Any of these approaches work, but in my experience the ones that balance toward the middle have a more varied range of mechanics and can let each player shine even if they’re not good at a specific aspect. A good balance like that can make the game highly accessible but still with enough death to keep people hooked, where both of the other approaches tend to either have very high player turnover or short shelf-lives, or hemorrhage players until only the most dedicated are left.
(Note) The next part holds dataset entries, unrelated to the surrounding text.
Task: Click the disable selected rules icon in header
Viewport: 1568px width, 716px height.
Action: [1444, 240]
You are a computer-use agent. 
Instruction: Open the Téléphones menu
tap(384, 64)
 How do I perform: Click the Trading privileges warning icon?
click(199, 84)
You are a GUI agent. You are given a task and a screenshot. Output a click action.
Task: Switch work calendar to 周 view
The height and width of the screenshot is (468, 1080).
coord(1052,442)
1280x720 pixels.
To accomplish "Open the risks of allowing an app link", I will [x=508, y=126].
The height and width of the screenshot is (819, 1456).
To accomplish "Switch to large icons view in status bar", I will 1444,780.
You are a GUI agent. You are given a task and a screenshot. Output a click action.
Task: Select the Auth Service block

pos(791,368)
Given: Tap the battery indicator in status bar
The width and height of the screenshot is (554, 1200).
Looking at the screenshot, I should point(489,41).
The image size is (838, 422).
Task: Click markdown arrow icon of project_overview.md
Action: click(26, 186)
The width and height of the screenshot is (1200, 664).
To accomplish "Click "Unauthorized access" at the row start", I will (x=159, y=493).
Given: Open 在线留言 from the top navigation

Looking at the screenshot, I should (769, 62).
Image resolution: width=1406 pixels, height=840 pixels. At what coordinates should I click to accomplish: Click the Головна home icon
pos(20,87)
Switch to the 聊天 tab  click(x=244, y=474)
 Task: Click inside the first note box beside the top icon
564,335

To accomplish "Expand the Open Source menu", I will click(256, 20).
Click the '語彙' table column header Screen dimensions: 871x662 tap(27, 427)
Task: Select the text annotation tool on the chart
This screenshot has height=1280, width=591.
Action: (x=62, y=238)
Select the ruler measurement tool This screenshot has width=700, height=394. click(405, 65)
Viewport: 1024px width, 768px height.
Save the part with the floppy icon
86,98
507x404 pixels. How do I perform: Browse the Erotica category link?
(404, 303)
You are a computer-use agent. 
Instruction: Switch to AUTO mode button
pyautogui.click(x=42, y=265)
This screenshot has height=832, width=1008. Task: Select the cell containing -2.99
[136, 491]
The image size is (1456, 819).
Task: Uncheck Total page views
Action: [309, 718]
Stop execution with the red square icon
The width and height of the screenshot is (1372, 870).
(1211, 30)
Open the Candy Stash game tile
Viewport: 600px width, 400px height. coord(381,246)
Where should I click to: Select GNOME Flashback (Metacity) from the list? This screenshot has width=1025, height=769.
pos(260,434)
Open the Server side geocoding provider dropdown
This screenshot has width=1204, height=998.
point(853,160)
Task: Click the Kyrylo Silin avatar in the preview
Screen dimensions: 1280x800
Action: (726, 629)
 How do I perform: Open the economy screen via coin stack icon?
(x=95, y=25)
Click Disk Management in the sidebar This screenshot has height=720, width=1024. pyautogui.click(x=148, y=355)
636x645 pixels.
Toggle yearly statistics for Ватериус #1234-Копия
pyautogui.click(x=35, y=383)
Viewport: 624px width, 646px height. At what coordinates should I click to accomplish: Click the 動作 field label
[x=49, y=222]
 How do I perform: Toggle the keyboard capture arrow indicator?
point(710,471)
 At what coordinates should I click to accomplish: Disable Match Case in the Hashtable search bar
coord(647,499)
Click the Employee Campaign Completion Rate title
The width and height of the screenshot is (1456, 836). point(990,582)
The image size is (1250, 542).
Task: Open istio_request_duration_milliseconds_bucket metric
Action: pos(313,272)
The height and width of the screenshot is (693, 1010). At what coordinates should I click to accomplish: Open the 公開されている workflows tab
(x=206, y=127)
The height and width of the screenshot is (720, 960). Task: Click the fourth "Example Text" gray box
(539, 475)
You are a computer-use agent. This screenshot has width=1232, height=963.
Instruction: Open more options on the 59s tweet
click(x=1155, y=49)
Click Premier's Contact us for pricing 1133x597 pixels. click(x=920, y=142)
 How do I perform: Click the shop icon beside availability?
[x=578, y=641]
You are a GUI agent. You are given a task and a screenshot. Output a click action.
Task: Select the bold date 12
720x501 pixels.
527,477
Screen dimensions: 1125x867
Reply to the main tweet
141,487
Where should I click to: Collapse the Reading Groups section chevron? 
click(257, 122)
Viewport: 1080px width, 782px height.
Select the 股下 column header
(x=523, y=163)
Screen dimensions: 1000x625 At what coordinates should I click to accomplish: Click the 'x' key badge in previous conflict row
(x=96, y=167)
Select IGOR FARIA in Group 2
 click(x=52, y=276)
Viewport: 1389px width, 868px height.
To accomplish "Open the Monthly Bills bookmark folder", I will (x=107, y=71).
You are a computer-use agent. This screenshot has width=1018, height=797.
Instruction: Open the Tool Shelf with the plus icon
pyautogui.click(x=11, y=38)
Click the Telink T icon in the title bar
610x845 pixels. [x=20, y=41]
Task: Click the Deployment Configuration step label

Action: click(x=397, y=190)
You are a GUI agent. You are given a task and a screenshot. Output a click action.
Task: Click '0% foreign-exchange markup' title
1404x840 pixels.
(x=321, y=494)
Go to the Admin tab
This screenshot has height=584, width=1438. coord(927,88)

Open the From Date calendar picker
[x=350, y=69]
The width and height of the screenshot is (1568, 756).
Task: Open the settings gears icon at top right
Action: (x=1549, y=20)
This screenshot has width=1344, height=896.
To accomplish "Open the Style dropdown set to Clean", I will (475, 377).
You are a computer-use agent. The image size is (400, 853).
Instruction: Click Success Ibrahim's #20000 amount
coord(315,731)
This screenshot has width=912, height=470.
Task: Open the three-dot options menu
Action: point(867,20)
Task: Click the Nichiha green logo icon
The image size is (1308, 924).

I think something important though is that a company needs to stick with their design philosophy from day 1 and be consistent. Changing a game’s audience after it’s been released is difficult to pull off, and likely to harm a game more than hurt. Team Fortress 2 changing focus to cater to the newest, least skilled players has driven many people away, myself included. The same thing happened (in franchise rather than game) with Super Smash Bros. Brawl as opposed to Melee. And, unfortunately, I see the same thing in reverse happening to Overwatch as they seem to be trying to shift the game to a more e-sports focused one rather than a core game, to the detriment of its balance as things are thrown wildly out of whack every few patches based on win rates in competitive matches, which is unfortunate.
Still, I could be wrong about all of this, this is just the conclusion I’ve come to after years of discussion on the subject, but other people might think differently. I know a lot of people think games should always be catered to the highest skill demographic, while others think that that kind of talk is elitist. I’m interested to see where on the spectrum the readers around here are, because it seems to shift based on community.